## Written task:
Echo the listing below word for word, from the line with "Click the 2022 label in navigator timeline" through the line with "[x=118, y=247]", including both of those lines, and leave the pictures out of your reply.

## Data extract:
__________________________________________________

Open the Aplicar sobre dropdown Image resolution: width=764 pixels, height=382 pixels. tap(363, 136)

__________________________________________________

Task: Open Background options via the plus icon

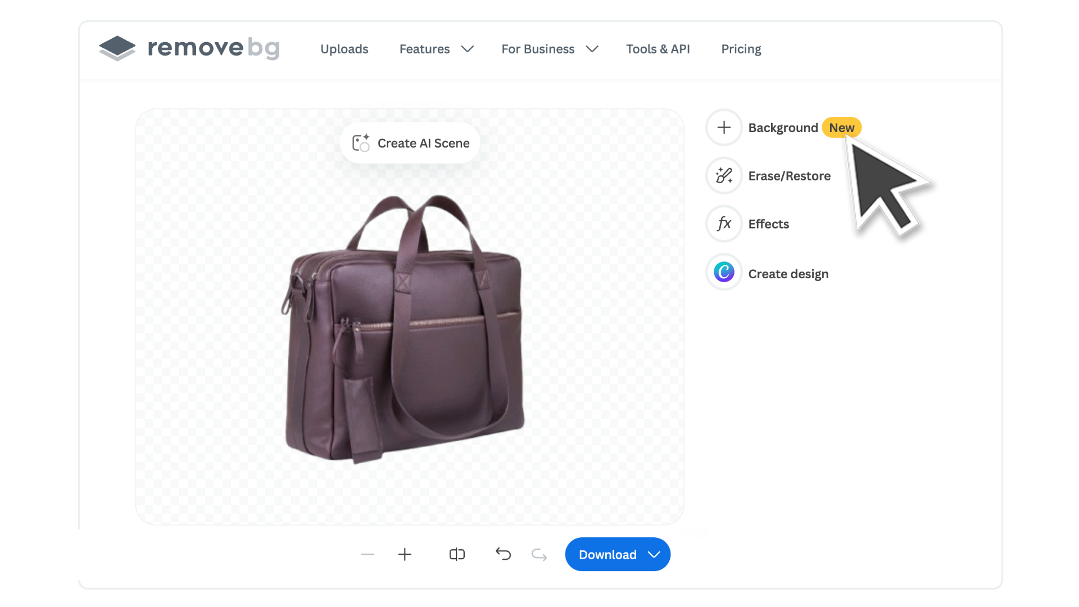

__________________________________________________

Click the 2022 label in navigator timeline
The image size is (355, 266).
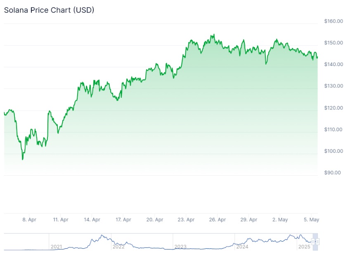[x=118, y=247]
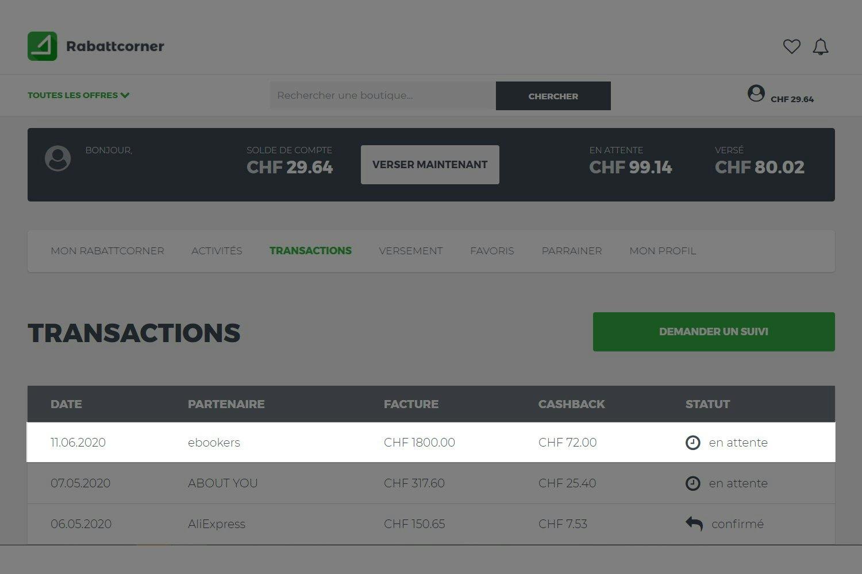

__________________________________________________

## Final result:
Click the 2022 label in navigator timeline
The image size is (355, 266).
[x=118, y=247]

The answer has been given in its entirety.